I have aspergers, only 2 friends know. Something very minor happened at school which blew up and now a friend has pulled out of a favour and isn't happy with me.
Basically, I was talking to 2 friends in the playground (one knows I'm an aspie one -
Friend 1, 1 doesn't - friend 2). I was saying how I had the flu jab today and my arm was hurting to the point it made holding my bag difficult. They both made comments along the lines of "oh get on with it you wuss." I just felt really really pissed off and called DD and walked as to stand elsewhere. I felt I would say something wrong if I stayed as it just triggered feelings of being belittled and dismissed, something I struggle with hugely.
After a while friend 2 can over and was a bit like "oh come on (not in a reassuring way, more like a get a grip way) and I said I am pissed off and just need to not deal with this right now and I could feel myself 'bubbling up', there were a lot of people around and I felt on the verge of crying and panicky. She told me off for swearing, which I apologised for, then said "let's just leave tomorrow." She was picking DD up for me as DS is doing sports elsewhere for the school and it finishes at school pick up time. I could talk she was really not happy with me. Then friend 1 came over and I had them both trying to talk to me and friend saying she didn't mean it and went to reach out to me. By this time I was barely keep I it together, a headache was starting and I said again I need to just leave it.
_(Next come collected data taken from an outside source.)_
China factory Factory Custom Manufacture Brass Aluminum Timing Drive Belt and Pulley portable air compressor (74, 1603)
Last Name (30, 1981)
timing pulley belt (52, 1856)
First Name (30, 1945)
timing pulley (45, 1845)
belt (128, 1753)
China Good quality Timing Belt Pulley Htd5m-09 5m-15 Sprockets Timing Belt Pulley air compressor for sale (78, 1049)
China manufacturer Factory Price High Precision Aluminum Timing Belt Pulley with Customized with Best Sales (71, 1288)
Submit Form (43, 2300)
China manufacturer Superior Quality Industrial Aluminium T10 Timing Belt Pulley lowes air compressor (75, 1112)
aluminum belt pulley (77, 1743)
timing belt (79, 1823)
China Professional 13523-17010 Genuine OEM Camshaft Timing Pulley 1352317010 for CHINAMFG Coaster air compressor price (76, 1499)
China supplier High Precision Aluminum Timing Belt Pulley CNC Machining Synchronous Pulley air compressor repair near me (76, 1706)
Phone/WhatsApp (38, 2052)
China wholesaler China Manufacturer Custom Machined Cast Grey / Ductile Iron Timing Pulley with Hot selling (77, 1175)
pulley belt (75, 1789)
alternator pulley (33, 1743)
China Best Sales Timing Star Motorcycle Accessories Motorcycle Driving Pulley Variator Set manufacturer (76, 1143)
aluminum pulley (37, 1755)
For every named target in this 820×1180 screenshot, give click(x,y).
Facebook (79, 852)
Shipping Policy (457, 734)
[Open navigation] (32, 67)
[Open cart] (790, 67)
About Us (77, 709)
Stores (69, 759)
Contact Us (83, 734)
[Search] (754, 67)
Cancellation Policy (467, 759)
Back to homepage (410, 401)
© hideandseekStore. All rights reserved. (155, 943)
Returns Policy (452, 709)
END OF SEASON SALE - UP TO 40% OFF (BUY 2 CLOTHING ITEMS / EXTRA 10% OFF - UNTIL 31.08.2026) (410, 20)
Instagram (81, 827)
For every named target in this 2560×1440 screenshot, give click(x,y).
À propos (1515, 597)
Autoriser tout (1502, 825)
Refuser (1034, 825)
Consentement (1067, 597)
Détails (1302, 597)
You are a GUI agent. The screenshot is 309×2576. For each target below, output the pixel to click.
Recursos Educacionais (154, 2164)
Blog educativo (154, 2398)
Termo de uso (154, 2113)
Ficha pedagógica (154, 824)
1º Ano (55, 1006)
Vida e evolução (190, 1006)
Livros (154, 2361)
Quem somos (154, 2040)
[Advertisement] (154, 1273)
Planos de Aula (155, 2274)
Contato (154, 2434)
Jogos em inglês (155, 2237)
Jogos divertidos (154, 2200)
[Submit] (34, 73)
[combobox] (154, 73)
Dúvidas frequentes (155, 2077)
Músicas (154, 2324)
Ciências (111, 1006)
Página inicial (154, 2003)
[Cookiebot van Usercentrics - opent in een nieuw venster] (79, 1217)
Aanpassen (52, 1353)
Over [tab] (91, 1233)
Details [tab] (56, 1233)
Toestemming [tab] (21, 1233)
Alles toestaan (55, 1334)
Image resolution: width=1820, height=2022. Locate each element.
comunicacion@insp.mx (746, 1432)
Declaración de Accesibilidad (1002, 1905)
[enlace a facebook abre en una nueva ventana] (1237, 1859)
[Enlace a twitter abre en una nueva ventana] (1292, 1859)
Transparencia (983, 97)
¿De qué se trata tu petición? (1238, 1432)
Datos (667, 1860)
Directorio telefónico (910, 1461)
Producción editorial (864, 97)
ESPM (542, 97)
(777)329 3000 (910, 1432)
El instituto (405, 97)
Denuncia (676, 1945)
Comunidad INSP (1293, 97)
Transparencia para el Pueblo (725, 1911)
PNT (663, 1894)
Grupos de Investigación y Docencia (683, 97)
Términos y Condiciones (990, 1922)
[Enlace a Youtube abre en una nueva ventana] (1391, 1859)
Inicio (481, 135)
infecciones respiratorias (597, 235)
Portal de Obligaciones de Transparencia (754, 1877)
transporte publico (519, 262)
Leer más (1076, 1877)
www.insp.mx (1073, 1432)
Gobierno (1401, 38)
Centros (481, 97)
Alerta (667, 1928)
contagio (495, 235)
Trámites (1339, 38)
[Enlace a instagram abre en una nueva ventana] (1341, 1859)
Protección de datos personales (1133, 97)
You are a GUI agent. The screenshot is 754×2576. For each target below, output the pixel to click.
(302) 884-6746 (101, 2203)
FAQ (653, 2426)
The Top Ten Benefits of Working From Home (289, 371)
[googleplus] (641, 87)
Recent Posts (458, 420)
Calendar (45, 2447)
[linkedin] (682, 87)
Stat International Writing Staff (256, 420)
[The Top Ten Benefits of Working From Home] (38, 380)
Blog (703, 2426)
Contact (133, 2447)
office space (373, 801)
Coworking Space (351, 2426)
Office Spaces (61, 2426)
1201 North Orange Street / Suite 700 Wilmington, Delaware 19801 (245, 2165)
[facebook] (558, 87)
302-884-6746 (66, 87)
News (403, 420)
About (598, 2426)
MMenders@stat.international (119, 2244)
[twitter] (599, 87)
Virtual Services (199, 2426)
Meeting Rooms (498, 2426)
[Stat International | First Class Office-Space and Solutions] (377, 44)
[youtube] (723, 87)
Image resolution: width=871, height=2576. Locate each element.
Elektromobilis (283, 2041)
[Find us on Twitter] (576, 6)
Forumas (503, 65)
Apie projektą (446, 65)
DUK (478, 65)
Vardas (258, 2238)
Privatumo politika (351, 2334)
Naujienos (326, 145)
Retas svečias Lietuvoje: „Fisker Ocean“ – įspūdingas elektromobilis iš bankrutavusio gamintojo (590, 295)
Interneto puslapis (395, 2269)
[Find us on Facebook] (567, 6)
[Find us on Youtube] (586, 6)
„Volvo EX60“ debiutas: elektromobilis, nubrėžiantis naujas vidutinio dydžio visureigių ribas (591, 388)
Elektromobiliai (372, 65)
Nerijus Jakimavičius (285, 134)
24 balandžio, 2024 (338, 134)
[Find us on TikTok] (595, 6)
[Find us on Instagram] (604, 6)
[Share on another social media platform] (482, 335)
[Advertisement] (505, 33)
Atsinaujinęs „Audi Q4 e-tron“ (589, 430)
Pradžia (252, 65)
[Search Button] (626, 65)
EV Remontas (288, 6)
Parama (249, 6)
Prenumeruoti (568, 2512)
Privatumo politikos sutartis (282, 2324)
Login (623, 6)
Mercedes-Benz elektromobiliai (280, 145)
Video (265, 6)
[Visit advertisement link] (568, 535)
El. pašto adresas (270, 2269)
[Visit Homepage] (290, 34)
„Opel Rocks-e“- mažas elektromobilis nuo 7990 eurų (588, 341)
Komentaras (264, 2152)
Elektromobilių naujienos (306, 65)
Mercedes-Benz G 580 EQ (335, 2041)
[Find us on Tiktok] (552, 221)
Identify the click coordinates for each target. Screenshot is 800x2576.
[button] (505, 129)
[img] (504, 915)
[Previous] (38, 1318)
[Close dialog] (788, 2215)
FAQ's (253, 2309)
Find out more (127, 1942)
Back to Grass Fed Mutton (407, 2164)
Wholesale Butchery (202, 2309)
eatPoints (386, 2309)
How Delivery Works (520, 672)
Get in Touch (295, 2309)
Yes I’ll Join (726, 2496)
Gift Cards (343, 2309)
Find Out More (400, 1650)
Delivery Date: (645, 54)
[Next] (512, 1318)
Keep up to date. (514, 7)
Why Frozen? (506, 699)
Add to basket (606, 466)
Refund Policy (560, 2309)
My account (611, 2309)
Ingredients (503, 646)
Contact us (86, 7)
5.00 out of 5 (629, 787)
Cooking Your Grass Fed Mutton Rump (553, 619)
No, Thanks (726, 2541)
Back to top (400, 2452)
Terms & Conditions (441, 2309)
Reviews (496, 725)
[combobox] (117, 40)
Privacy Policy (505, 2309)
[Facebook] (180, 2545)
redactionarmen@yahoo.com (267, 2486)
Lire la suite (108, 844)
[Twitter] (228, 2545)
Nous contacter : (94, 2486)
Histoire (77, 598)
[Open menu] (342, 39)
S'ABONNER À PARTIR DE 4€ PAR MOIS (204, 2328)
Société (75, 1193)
Friend 2 then left, friend 1 stayed as it was parents evening so a needed to go into school anyway. As she knows about the aspergers I said I don't always take it as a joke and it triggered feelings of being dismissed. She was really reassuring actually and said she is always joking and she would never want to hurt me and would feel mortified of she did. I said friend 2 wasn't picking DD up now so she said she can but it means DD misses half a day of school because at is picking up her DS at midday to come and watch the sport. This has all been sorted so I'm grateful to her for doing this.
But now I feel awful. Clearly I've overreacted hugely. But friend 1 thought friend 2 was out of order for just pulling out of a favour over it. I don't know what to think and I just want to hide from the world and still feel upset over it.
So the point of this post is....I don't know really.. I just needed to get it out. But do other aspies find themselves doing stuff like this? Was what I did really really wrong?